Every line of the records below that holds the word "Focus" belongs in the answer.

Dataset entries
● ● ●

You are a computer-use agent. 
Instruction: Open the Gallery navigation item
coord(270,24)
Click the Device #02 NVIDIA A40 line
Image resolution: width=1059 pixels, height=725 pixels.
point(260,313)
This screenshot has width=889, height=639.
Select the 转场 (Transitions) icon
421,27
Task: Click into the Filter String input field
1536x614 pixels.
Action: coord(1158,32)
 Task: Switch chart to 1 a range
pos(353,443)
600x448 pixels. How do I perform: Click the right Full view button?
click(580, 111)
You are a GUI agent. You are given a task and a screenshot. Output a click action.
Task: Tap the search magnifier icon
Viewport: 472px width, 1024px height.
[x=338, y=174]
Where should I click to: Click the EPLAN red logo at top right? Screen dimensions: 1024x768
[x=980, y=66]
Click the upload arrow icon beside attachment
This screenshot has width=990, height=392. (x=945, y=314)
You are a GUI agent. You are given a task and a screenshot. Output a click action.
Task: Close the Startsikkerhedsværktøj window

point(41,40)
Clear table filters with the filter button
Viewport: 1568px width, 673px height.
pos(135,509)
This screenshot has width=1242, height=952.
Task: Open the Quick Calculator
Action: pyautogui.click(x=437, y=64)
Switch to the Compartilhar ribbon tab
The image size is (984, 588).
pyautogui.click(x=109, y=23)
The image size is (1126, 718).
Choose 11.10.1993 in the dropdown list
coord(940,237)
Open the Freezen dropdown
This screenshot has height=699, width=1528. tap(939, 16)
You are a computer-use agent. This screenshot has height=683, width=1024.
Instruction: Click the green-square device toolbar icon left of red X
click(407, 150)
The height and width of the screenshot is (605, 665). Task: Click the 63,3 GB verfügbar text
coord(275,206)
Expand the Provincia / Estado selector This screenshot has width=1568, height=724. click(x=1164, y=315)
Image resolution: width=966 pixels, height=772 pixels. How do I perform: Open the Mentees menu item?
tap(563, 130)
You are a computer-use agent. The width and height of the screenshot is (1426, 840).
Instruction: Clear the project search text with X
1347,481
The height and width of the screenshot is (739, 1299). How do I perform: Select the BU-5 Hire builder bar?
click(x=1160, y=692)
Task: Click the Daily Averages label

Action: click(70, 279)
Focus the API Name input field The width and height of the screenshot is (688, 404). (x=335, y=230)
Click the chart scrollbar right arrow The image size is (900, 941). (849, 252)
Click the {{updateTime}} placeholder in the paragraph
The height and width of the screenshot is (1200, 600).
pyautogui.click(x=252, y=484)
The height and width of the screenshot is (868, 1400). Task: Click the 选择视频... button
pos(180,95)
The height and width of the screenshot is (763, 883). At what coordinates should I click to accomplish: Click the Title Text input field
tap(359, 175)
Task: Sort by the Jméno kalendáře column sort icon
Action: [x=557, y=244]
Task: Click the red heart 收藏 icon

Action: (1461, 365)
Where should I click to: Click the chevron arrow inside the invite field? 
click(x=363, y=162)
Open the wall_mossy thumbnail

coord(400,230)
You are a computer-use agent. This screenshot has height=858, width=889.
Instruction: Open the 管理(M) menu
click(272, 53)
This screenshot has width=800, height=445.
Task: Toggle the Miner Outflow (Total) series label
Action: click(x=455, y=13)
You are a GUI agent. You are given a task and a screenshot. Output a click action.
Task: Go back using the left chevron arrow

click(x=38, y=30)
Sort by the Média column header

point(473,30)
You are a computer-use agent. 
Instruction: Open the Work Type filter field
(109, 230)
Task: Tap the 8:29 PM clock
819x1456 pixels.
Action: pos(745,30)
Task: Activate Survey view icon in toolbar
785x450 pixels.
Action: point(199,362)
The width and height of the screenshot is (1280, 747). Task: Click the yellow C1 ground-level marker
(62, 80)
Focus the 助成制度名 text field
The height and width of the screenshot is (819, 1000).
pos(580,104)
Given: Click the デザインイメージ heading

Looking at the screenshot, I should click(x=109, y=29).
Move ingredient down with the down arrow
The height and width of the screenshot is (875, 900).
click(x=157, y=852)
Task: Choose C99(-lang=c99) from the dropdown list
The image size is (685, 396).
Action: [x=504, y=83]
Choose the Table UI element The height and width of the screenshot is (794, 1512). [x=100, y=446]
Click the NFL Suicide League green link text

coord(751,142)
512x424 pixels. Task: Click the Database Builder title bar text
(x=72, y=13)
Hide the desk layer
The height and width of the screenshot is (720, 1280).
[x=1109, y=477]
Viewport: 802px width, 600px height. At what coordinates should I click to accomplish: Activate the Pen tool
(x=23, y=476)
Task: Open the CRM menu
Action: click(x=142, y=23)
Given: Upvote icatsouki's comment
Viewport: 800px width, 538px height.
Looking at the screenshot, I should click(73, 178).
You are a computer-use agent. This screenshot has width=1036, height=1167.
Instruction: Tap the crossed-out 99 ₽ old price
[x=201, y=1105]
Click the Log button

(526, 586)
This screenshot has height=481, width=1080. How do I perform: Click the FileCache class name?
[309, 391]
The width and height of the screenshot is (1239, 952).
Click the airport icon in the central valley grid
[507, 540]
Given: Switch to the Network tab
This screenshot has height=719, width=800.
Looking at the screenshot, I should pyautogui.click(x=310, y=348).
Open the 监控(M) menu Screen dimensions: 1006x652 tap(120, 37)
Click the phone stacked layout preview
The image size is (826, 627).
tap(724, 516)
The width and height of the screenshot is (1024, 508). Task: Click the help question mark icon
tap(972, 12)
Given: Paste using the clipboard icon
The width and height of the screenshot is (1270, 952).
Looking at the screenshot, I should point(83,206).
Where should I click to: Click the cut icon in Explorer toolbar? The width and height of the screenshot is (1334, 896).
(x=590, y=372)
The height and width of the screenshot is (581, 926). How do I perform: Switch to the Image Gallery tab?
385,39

● ● ●

→ **Reply**:
Focus the API Name input field The width and height of the screenshot is (688, 404). (x=335, y=230)
Focus the 助成制度名 text field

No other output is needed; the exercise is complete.